Il a mis en garde contre le recours à ce type d’emprunt pour financer les dépenses de consommation qui entrainera certainement des taux d’inflation beaucoup plus élevés dans la mesure où ces dépenses ne vont pas créer de la richesse : « D’où proviendront ces financements ? Cela soulève plusieurs questions sur la politique monétaire de cette institution d’émission. Si la Banque centrale maintient un taux d’intérêt élevé afin de limiter les prêts à la consommation et par conséquent limiter les liquidités sur le marché, alors pourquoi prête-t-elle à l’État une somme aussi énorme qui risque d’exacerber la liquidité du marché ? Pourquoi prête-t-elle aussi à l’État sans intérêts et prête-t-elle aux citoyens et aux investisseurs à un taux d’intérêt très élevé ? Est-ce équitable ? », s’est exclamé l’universitaire.

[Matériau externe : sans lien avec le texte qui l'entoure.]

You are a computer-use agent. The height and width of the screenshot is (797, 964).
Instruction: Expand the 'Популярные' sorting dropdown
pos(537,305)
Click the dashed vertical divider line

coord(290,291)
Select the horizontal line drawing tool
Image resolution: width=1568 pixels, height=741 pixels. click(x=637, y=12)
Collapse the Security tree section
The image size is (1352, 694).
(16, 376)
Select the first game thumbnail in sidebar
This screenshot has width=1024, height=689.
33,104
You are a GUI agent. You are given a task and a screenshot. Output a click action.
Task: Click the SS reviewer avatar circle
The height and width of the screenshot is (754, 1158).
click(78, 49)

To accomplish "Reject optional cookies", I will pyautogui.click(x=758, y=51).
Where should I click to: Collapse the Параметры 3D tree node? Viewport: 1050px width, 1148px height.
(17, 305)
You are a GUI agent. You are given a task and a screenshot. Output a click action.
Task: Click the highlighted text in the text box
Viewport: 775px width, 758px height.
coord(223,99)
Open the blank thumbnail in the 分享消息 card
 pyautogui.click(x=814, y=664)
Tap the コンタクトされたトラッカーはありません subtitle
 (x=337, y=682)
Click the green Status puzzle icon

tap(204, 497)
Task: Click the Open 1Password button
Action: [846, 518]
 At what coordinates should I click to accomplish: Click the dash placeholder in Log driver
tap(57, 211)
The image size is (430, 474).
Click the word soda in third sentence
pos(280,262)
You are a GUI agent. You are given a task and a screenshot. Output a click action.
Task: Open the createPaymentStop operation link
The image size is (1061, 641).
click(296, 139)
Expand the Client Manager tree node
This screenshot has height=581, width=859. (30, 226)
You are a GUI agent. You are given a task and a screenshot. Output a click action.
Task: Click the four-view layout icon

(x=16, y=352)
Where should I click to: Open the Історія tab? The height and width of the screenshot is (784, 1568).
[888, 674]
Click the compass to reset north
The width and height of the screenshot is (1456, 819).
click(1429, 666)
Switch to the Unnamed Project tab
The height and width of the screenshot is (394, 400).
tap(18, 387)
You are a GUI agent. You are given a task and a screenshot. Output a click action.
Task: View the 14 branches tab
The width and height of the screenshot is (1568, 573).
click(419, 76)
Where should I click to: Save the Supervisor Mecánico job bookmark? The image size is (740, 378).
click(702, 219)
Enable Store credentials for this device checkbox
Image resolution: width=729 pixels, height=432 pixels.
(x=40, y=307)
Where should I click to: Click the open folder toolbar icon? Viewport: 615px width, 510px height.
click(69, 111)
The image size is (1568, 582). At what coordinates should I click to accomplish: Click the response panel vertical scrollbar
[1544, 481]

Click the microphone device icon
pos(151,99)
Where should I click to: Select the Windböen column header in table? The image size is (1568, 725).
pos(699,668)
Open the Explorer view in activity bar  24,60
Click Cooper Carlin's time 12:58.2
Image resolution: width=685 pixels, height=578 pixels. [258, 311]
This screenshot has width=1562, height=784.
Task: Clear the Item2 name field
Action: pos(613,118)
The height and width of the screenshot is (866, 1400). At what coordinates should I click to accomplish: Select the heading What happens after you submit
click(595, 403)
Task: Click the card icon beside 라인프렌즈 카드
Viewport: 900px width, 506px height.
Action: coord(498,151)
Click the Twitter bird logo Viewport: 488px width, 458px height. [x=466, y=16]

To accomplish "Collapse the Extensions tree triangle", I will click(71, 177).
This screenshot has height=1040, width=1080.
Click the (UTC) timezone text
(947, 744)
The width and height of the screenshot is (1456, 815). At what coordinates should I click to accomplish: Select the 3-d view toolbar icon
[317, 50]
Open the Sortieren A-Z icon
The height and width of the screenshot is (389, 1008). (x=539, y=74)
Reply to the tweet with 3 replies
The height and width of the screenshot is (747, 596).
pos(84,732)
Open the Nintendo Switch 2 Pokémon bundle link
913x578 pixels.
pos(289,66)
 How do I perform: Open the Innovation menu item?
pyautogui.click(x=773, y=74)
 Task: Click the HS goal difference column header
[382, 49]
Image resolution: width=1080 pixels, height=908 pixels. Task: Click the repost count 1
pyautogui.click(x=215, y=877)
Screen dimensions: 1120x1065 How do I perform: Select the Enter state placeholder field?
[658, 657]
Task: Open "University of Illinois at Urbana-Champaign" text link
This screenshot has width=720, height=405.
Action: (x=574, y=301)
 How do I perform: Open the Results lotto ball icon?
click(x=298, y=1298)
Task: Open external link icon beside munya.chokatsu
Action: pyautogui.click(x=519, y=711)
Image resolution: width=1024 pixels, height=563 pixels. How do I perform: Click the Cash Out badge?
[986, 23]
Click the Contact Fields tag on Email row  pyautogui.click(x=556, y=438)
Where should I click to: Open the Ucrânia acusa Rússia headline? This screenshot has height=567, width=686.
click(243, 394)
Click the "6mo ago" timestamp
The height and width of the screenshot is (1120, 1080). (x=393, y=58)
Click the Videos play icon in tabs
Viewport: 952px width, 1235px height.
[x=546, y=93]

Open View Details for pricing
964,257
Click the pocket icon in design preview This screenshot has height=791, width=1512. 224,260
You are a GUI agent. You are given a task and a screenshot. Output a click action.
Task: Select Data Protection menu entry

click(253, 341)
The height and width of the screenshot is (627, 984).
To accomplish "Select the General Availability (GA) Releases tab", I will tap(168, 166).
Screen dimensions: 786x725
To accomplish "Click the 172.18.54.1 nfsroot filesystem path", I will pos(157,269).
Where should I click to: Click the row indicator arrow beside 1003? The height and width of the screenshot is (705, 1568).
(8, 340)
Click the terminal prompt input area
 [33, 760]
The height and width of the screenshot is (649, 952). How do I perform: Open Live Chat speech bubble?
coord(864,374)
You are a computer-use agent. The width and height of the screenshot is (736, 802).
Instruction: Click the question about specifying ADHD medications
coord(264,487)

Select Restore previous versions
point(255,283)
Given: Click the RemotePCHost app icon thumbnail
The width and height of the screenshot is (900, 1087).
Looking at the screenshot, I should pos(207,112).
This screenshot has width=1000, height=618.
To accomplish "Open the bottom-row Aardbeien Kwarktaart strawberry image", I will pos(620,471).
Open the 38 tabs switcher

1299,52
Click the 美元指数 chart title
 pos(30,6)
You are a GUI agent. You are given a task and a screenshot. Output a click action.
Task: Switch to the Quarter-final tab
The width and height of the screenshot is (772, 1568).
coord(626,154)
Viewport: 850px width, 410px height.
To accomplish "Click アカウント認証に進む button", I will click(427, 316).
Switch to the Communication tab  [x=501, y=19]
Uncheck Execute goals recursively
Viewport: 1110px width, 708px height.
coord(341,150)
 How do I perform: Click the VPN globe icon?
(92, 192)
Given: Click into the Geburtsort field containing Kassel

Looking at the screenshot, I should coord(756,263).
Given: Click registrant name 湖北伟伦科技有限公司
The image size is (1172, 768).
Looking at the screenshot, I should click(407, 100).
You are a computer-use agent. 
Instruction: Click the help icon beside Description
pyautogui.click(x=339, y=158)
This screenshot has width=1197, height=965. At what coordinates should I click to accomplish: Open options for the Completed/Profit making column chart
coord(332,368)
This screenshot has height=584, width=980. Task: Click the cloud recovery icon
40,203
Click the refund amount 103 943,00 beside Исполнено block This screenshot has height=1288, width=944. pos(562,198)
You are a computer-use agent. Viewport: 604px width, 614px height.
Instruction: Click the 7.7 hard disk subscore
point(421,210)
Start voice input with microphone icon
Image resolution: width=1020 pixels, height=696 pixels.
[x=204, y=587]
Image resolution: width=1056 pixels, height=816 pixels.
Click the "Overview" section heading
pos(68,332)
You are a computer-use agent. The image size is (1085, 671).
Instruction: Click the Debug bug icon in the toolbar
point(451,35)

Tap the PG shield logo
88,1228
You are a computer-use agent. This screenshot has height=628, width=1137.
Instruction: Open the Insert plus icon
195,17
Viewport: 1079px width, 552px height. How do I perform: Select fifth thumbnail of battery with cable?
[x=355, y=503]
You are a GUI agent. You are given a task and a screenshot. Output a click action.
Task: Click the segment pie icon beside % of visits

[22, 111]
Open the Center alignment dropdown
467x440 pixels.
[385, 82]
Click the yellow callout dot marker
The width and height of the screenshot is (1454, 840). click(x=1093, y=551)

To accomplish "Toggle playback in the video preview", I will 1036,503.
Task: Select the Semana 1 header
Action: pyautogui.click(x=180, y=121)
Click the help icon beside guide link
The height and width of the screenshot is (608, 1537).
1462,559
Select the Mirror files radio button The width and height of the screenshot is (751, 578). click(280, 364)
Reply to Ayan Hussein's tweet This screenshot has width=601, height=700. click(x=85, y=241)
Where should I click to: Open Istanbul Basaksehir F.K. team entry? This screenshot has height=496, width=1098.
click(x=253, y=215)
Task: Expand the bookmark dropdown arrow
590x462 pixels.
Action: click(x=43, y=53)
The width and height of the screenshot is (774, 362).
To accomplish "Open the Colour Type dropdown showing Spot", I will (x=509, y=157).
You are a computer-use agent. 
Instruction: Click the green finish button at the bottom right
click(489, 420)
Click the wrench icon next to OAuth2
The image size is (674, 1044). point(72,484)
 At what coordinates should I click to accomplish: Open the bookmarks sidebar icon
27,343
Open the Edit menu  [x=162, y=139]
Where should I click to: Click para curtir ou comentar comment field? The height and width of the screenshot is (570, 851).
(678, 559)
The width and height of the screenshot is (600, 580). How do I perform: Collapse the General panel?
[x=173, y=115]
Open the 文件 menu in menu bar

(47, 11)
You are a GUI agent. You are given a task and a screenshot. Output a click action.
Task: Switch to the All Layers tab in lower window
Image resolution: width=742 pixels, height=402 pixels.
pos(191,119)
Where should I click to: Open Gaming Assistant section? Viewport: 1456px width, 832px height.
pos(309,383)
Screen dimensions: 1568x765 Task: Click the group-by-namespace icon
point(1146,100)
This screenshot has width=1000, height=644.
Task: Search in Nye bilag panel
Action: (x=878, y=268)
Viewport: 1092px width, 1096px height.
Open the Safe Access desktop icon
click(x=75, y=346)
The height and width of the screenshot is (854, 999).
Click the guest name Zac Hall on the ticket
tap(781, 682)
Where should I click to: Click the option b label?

« Pourquoi cette pression sur les Tunisiens ! Et pourquoi appliquer un taux d’intérêt élevé pour réduire la liquidité, alors que l’Etat tunisien contribuera à son augmentation lorsqu’il prêtera directement à l’Etat ? », s’est-t-il interrogé.
L’expert en économie a tenu en outre à préciser que si l’État finance avec cet emprunt ses dettes extérieures, comme c’est le cas avec cette première partie des 7 Milliards de dinars contractée auprès de la BCT au cours de cette année, cela affaiblira les réserves en devises de la Banque centrale. De plus, cela se fera au détriment de l’approvisionnement du marché intérieur en produits alimentaires et en médicaments nécessaires ainsi qu’en matières premières et en produits semi-finis nécessaires au processus de production : « Cette tendance provoquera une récession économique comme celle qui s’est produite cette année, et nous ne pourrons pas atteindre le taux de croissance attendu de 3,2%, ce qui menace la politique de compter sur soi », a-t-il estimé.
Ridha Chkoundali a d’autre part indiqué que le mieux est d’utiliser cet emprunt direct pour financer les dépenses de développement, en raison de ses répercussions positives sur la croissance économique : « alors pourquoi emprunte-t-il 7 milliards de dinars alors que les dépenses de développement ne sont que de 5,4 milliards de dinars ? », s’est-t-il demandé.